Written in the first person, the nameless, fiftyish male narrator of "The Newton Letter" is an historian who has spent seven years writing a book about Sir Isaac Newton. Seeking a sanctuary to finish his work, he rents a small cottage at an estate in southern Ireland known as Fern House, "a big gloomy pile with ivy and peeling walls and a smashed fanlight over the door, the kind of place where you picture a mad stepdaughter locked up in the attic." It is a setting, and a story, heavy with gothic overtones.

In his words, "the book was as good as done, I had only to gather up a few loose ends and write the conclusion-but in those first few weeks at Ferns something started to go wrong . . . I was concentrating, with morbid fascination, on the chapter I had devoted to [Newton's] breakdown and those two letters [Newton had written] to Locke."

He becomes obsessed, however, not only with Newton's two letters to John Locke, but also with the inhabitants of Fern House: Edward, the often drunk master of the house; Charlotte, his wife, a tall, middle-aged woman with an abstracted air and a penchant for gardening; Ottilie, the big, blonde, twenty-four year old niece of Charlotte; and Michael, the adopted son of Edward and Charlotte.

The narrator soon becomes entangled with Ottilie in a mysterious way when she appears at his door. "It's strange to be offered, without conditions, a body you don't really want." But what, exactly, is the nature of his relationship with Ottilie? When he embraces her, he feels "the soft shock of being suddenly, utterly inhabited." In the pervasive aura of the gothic, the reader wonders exactly what is happening, for, as the narrator enigmatically relates in the middle of the novel while making love to Ottilie, "how should I tell her that she was no longer the woman I was holding in my arms?" It is a strange statement, presumably intended to refer to the fact that the narrator's true obsession is with the older, aloof Charlotte, even as he cavorts with Ottilie. The mystery is fed by the narrator's conclusion, where he speaks of brooding on certain words, "succubus for instance." It suggests, in short, a kind of surreal narrative imagining, where the realism of the narrator's struggle with his book on Newton is confounded by the incursion of the strange, enigmatic and, at times, dreamlike inhabitants of Fern House.

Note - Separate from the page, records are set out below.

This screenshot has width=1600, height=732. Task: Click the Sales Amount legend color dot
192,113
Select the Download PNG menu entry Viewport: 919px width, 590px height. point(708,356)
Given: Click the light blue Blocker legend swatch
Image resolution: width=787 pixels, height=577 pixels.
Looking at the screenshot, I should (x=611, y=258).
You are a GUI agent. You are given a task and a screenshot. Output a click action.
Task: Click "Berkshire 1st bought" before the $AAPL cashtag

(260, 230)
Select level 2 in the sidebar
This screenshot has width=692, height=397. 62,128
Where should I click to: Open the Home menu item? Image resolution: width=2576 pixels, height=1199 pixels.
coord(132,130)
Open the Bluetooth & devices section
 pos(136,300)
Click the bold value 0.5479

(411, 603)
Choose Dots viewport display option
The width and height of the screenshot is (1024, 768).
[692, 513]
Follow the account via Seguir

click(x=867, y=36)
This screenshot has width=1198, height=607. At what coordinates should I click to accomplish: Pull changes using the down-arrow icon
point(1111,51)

"The Newton Letter" is a powerful, intricate and allusive work of imagination that demands the reader's careful and thoughtful attention. Banville shows, with remarkable skillfulness, how the narrator's imagined history of the inhabitants of Fern House is undermined by successive, incremental discoveries of the reality of their lives. At the same time, Banville draws on the gothic to lend his tale an imaginative element that is both a counterpoint to the real lives at Fern House and a touchstone to the enigma of the Newton letters. Like great works of literature, "The Newton Letter" is an ambiguous text open to many interpretations, the writing an elliptical treasure that allows the reader's imagination to run free in the interstices of Banville's creative field.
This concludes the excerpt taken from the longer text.